The promise of cutting-edge thinking from the Ge modelmini and its integration into the Google Workspace ecosystem is tempting. But to make everything work perfectly from Gemini has become a real virtual assistant, you have to pay. And the same applies to ChatGPT and its most advanced models. Which I don't really like. Fortunately, with the advent of a new generation of open models like Gemma 4 or Qwen 3.6, the options have expanded and the selection is much more diverse even without a subscription.
After experimenting with Gemini I decided to cancel. cloudnew tariff from Google and transferred her work and literally virtual life to a local infrastructure running on her own hardware. After a few weeks, I can say that I have my privacy under control again., the response speed has decreased significantly and my productivity has not suffered a single crack. However, there are more options you can use.
Gemma 4
Door Design Gemma 4, open-weight sibling of Gemini, has virtually erased the performance gap in my daily workflow. Its strength lies not in its universality, but in specializationIn my setup, I use two specific options that cover the full spectrum of my needs.

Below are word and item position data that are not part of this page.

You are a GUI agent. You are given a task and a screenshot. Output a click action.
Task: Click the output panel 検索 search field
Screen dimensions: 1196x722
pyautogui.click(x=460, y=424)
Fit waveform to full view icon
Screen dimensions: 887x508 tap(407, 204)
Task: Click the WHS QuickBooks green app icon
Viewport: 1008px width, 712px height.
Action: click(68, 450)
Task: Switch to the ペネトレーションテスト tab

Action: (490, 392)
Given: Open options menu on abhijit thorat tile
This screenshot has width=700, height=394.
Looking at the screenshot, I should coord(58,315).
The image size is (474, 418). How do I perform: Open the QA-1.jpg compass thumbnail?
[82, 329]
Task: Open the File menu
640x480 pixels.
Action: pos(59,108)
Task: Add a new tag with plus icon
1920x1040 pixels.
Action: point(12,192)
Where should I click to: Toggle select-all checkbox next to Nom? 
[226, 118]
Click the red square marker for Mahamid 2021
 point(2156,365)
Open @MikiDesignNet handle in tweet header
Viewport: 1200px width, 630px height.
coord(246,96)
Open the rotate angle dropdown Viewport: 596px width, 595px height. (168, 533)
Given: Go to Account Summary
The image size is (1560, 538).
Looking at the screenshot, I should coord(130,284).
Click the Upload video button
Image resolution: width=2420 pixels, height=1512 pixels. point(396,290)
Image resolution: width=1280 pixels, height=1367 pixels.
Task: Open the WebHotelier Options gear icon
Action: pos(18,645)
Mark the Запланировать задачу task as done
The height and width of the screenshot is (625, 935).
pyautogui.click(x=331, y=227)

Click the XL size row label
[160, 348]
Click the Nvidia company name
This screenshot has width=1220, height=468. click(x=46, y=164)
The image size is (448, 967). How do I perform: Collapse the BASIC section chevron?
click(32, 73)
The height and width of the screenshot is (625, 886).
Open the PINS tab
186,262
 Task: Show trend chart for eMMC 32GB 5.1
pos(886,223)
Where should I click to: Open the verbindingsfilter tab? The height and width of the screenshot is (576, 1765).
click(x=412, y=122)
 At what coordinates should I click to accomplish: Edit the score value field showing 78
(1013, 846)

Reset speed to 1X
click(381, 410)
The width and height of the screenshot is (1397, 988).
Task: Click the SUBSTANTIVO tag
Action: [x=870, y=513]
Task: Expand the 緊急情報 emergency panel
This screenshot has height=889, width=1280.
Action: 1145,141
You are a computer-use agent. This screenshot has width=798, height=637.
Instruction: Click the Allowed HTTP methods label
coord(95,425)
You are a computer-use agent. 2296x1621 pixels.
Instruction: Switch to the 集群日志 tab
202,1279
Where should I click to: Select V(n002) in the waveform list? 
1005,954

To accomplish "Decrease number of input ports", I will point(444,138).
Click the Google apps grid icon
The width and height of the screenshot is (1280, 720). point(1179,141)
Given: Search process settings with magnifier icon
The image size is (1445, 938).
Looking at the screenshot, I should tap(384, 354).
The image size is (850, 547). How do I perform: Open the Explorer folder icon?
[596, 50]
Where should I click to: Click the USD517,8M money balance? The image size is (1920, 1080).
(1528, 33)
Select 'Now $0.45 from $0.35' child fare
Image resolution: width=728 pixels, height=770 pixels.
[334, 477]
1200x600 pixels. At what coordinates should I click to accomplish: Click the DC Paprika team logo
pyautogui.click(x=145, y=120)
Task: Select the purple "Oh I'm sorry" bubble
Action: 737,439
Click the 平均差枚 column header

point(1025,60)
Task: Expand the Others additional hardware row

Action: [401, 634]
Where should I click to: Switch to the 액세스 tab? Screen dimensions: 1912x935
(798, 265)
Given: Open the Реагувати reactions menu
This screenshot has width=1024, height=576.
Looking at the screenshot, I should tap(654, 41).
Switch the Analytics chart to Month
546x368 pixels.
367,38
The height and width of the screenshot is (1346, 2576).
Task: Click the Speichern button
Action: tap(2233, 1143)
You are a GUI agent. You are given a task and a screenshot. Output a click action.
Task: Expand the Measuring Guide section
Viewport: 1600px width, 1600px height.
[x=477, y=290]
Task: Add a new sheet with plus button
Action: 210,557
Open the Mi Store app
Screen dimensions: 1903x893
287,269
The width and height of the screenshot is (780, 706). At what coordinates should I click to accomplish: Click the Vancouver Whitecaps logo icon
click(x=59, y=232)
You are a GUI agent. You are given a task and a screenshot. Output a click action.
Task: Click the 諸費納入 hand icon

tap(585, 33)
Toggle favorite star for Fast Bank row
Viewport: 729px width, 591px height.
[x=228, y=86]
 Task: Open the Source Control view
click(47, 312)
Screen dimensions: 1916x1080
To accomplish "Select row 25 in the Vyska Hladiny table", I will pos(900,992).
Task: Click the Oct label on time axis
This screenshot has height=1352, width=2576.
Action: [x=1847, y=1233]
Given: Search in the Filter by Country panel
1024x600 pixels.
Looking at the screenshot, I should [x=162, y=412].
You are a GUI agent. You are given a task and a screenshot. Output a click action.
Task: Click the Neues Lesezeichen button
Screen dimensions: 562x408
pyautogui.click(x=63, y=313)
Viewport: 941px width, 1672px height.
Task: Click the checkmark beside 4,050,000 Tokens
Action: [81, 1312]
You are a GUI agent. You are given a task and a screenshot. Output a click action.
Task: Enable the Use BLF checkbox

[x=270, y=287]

I have a model for mobile use Gemma 4 E2BIt's a masterpiece of mobile engineering that runs fully on Android. offline through Google AI Edge Gallery. Thanks miniWith minimal hardware requirements (approximately 1,5 GB of RAM is enough), it can quickly generate professional correspondence or summarize large PDFs even in places without a signal.
The moment I sit down at the computer with Windows, takes the reins Gemma 4 26B-A4BAlthough it has 26 billion parameters, thanks to its efficient architecture, it only uses 3,8 billion to calculate a single token. This allows me to perform in-depth analysis of technical data in real time.
Qwen 3.6-27B
While Gemma takes care of the regular agenda, Qwen 3.6-27B holds the role of senior developer. For programmerswho want to eliminate addiction to cloudu, it is a groundbreaking tool. Its main advantage is agent fluency. The model does not only work at the line level of code, but understands the context the entire repository.
Thanks to the deployment over LM Studio using GPU acceleration, it achieves almost instant response. ExcelIt is in the Terminal-Bench benchmark, making it an ideal companion for task automation.
Ministerial 3 3B
If you are looking for speed that cloudpushes the old models into the background, there is Ministerial 3 3BThis compact model is proof that size doesn't matter as much as training efficiency. I have it pinned to my dashboard for hundreds of small tasks, which would otherwise unnecessarily consume time and tokens of large models.
Despite his subtlety, the ministroller maintains a surprising contextual coherence even in longer conversations. His answers are impressive. forever and technically, without unnecessary "mentoring" that is typical of large commercial models like ChatGPT.
So switching from a Google AI subscription isn't necessarily a compromise, but rather an upgrade. You'll get a system that's faster, safer and fully under your control. Local LLMs are no longer a toy for enthusiasts, but professional tools for comprehensive development and research. You just need to choose the right model.